You know this impulse of wonder. It’s what brought the magi to their knees once they saw that baby. It’s what kept Jesus in the temple, not realizing what time it was. Hold on a minute, we’ve got to see this!

And I can’t tell you whether this moment is what makes possible the grace in our soul or whether it’s the other way around, and it’s grace that makes possible this moment. All I can tell you is this moment is enough to keep us looking for Christ, to keep us open to the possibility that we might find him, even if that changes the ending we had imagined, even if we have to go home another way.

Friends, this is January Third. Remember last January Third? Back then, we had no idea what was about to happen in March. We had no idea what the year was going to throw at us, nor did we know how we would rise to meet the challenge. And so it is. Right now we have no idea what’s going to happen this March.

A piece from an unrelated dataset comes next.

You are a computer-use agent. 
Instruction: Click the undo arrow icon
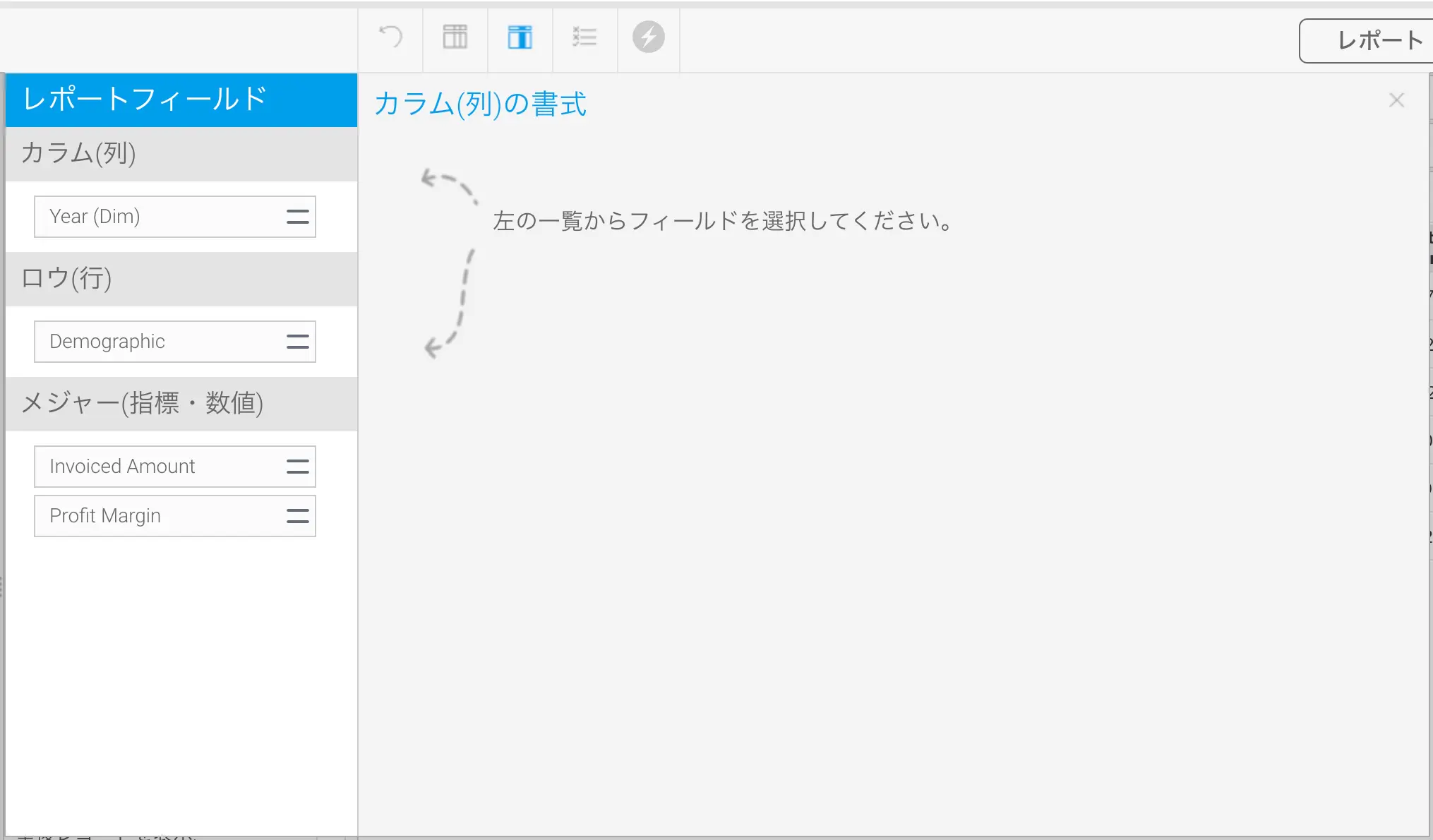(390, 37)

We could choose to step into this New Year holding open the possibility for meaningful healing, for peacemaking, for a promise we can’t even see the whole of yet because when it comes to Twenty Twenty-One the truth is, we don’t know. But maybe we want to.

After the decision of betrayal but before the meal of reconciliation…. After the injury but before any retaliation, even before any forgiveness… After the devastations of last year but before things are all the way better, there is this moment when we don’t know. We are looking and longing for Christ! Let’s hold on.